The girl was in a car traveling east on Interstate 70 near St. Louis Lambert International Airport about 1:30 a.m. Saturday, according to Missouri Highway Patrol Cpl. Juston Wheetley. The car was caught in a current when the driver attempted to make a U-turn and navigate Airflight Drive.
The car was swept into a large concrete storm drain, Wheetley said. Two children and the woman driving the car were able to exit safely, he said. But the 12-year-old was swept into the storm drain as she attempted to get out of the car.
The child disappeared just to the south of the airport, and her body was found hours later in Coldwater Creek near McDonnell Boulevard, to the north of the airport.
She was identified by Wheetley as Alyeya Carter, although several social media posts by people who appeared to be family and friends referred to her as Aaleya. She lived with her family in Black Jack.
It wasn’t clear if the other three in the car were hurt, he said.
Several other vehicles attempted to drive through the same floodwater and were stalled, Wheetley said.
St. Louis fire officials, meanwhile, reported that the steeple at Centenary United Methodist Church collapsed. The church is downtown near the intersection of Pine Street and North 15th Street. Debris fell onto the streets and parking lots below. No injuries were reported.
Pastor Kathleen Wilder, 61, said she noticed as she drove into the city from her home that she couldn’t see the cross atop the steeple off in the distance as she normally could most mornings. She then discovered why.
“It really was a part of the skyline,” Wilder said. “As I was driving in, I noticed it was gone, and I lost my breath.”
She wasn’t sure how much repairs will cost but said it will be expensive. The portion of the church damaged in the storm was built in 1869, she said.
The church’s caretaker, Gregory Allen, 63, was asleep when the damage occurred, he said. He awoke to firefighters knocking on his bedroom door around 1 a.m.
“When I heard the firefighters banging on my door, I thought I was dreaming,” Allen said.
Many people woke Saturday to fallen trees and limbs that damaged homes and cars, and blocked roadways across the region.

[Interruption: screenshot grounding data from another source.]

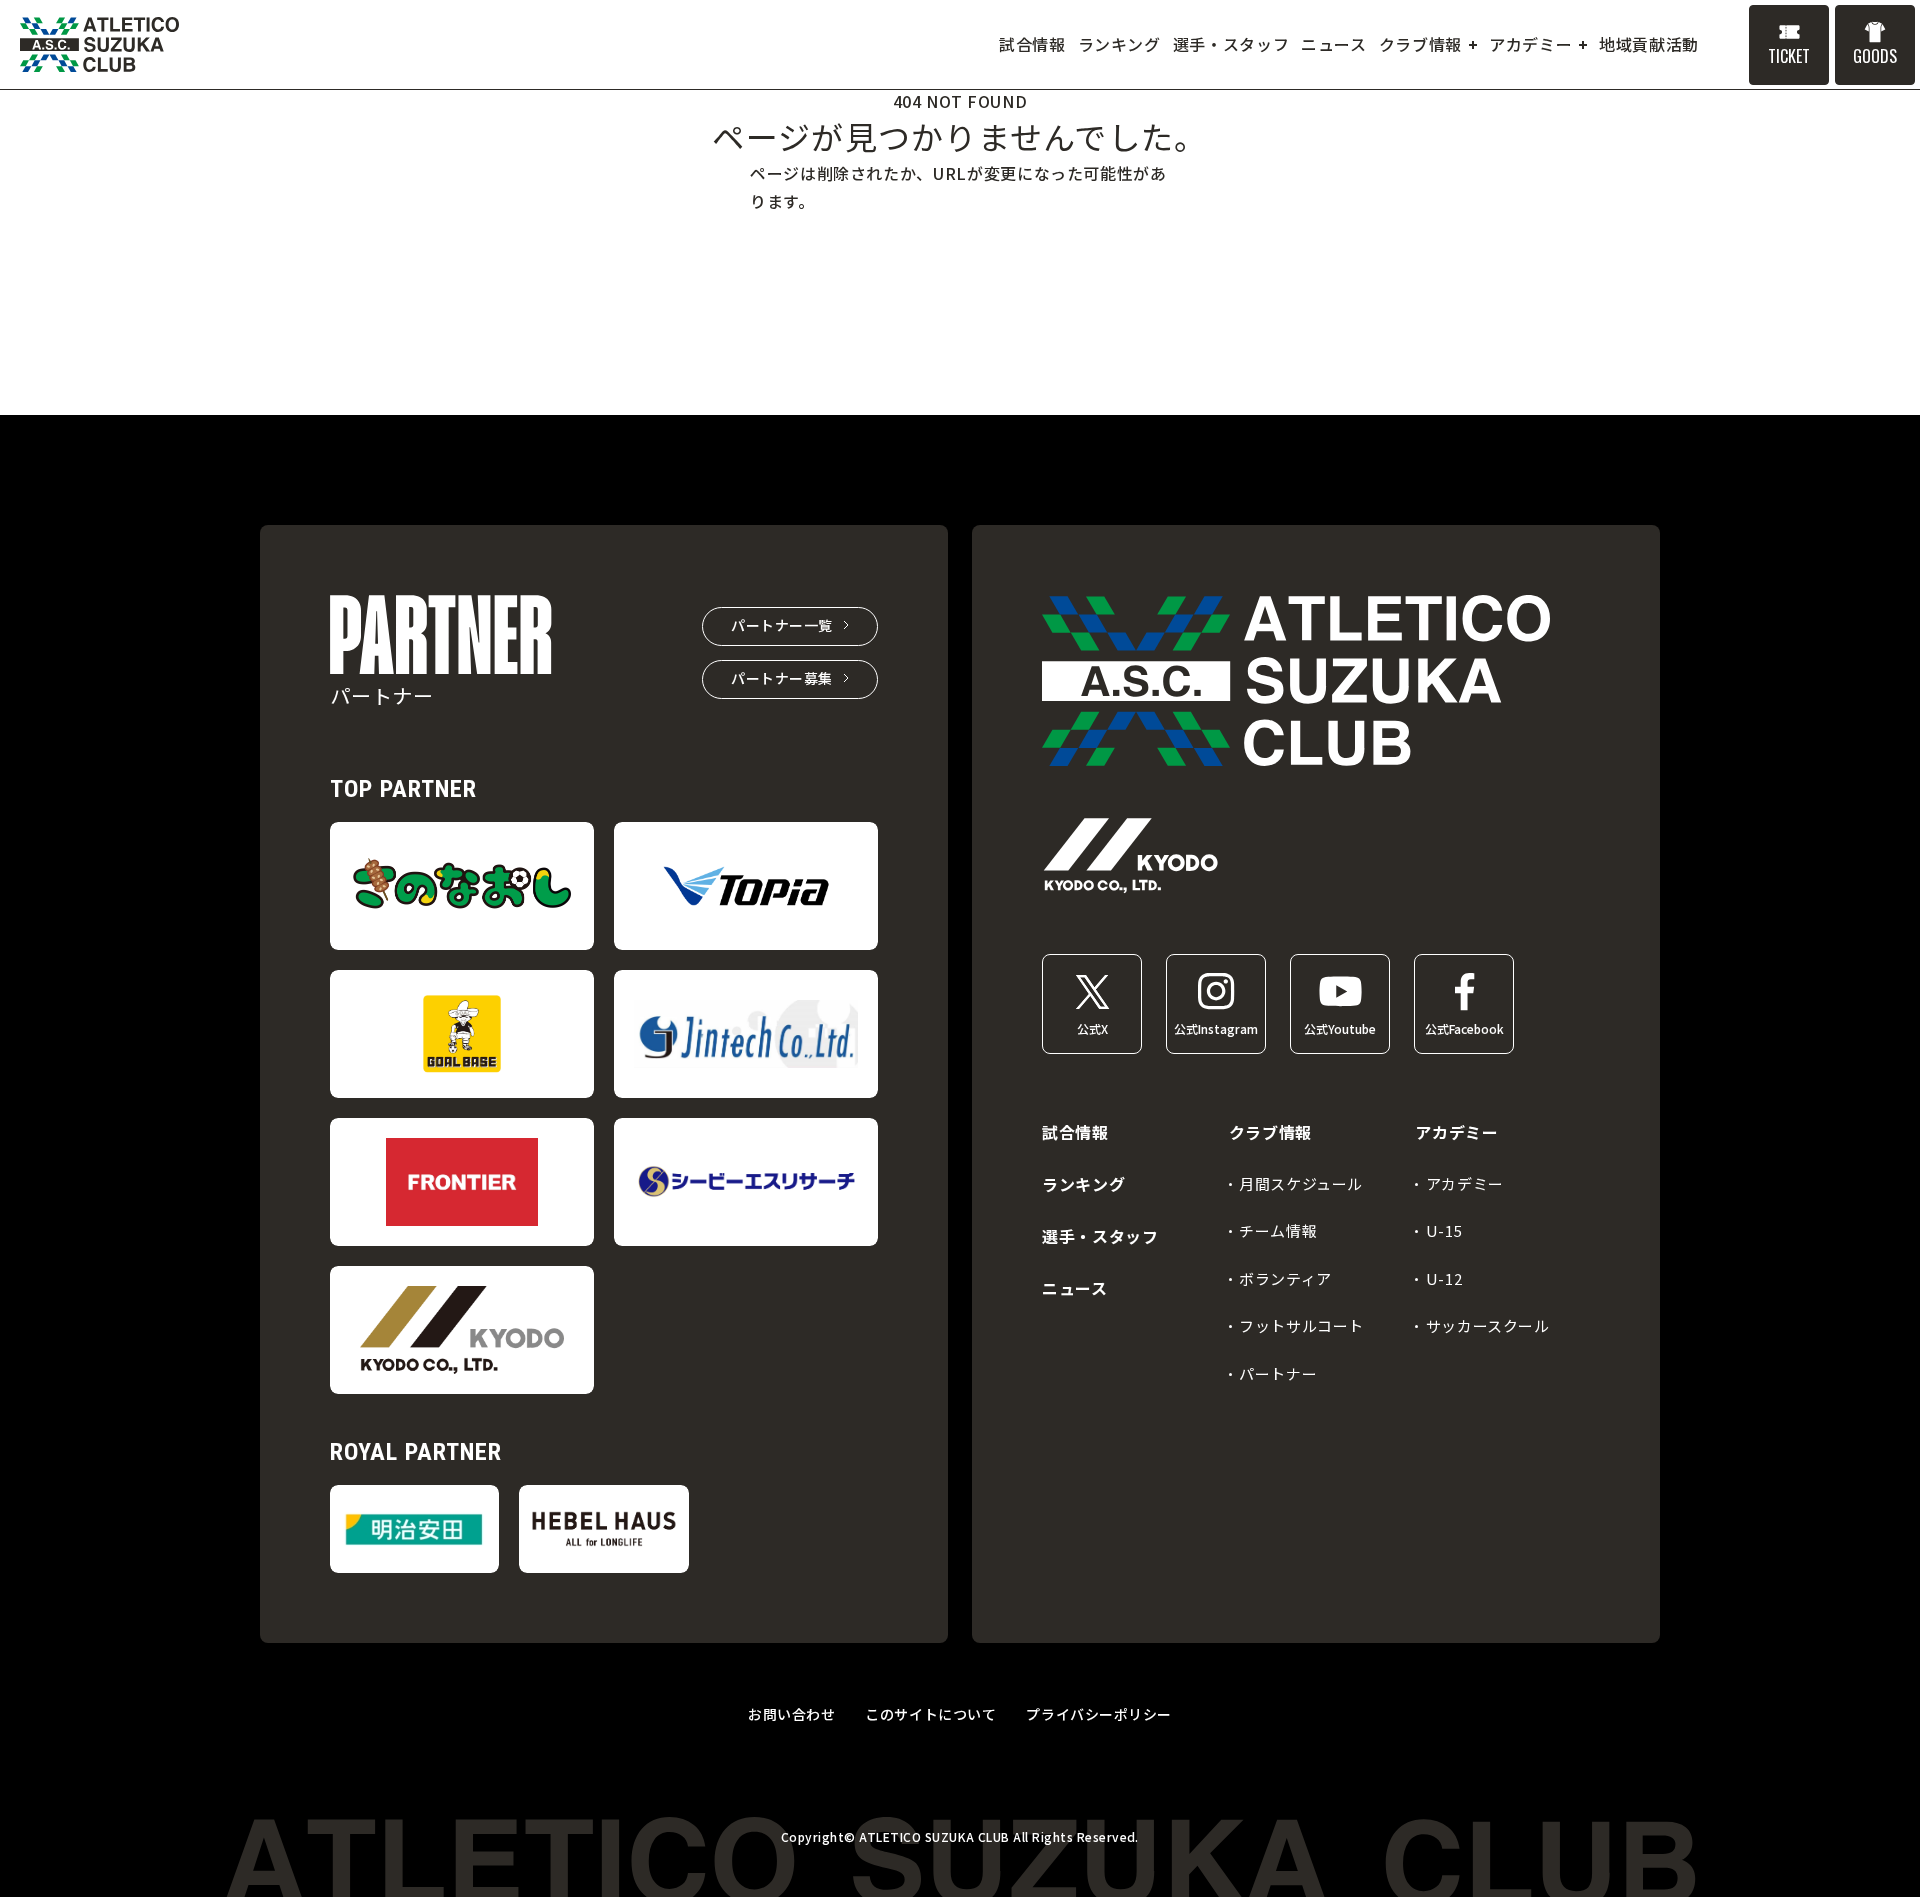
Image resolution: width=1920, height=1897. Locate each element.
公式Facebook (1464, 1028)
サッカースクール (1488, 1325)
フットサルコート (1301, 1325)
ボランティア (1285, 1278)
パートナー (1278, 1373)
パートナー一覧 (782, 625)
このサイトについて (930, 1714)
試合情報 (1075, 1132)
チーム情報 (1278, 1230)
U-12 (1444, 1278)
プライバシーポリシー (1099, 1714)
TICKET (1789, 56)
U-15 (1444, 1230)
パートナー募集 (782, 678)
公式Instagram (1216, 1028)
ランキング (1083, 1184)
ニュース (1075, 1288)
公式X (1092, 1028)
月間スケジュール (1301, 1183)
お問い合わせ (791, 1714)
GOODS (1875, 56)
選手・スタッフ (1100, 1236)
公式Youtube (1340, 1028)
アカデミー (1465, 1183)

Officials in Clayton issued an advisory telling people to use caution when traveling in the city because of the debris that had fallen onto roads.

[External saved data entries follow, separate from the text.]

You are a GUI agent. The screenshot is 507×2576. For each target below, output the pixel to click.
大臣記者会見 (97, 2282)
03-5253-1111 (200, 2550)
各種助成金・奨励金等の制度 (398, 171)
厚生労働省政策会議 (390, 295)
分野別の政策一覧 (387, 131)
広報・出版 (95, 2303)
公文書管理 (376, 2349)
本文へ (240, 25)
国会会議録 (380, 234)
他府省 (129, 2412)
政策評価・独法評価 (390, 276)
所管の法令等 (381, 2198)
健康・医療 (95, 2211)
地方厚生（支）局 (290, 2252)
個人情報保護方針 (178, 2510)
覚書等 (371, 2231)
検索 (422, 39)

The Tower Grove farmers market in St. Louis was canceled because of what officials said was “extensive” damage to the park.
A car was crushed by a tree in the Southwest Garden neighborhood of St. Louis, and elsewhere in the neighborhood, Dr. Heidi Sandige came home after working overnight to find a large tree had toppled over in her yard.
“This was a beautiful tree. Probably the oldest tree in the neighborhood except for the Botanical Garden,” she said. “It was a draw for the property.”
Other areas to the west also appeared to be hard hit. A large limb fell on preschool equipment at Kirkwood United Methodist Church in Kirkwood, and crews in that city were busy much of the day clearing trees and limbs from roads.
National Weather Service meteorologist Jared Maples said roughly 1 to 2 inches of rain fell late Friday and early Saturday in most places in the metro area. Some places saw more, with an additional 1 to 2 inches falling through the day Saturday in some spots.
A flash flood watch was in place through Sunday morning. Maples said the likeliest chance of flooding was south of I-70.
Gusts early Saturday reached up to 70 mph, according to Kevin Anders, vice president of operations at Ameren Missouri.
St. Louis and St. Louis County were the areas most affected, with Maryland Heights, Overland and Creve Coeur among the places receiving particularly extensive damage.
Ameren Missouri reported that at the height of the outage there were more than 60,000 customers statewide without power. The utility said power to some customers may not be restored for 48 hours because of the extent of the damage and a forecast with a chance of more thunderstorms through the weekend.
Electrical supply from Ameren’s energy centers was not an issue, Anders said. He knew of at least five downed power poles and said fixing power line infrastructure was the big task for crews Saturday.
Ameren had 300 people working and called in additional workers from neighboring utilities to speed the process, he said.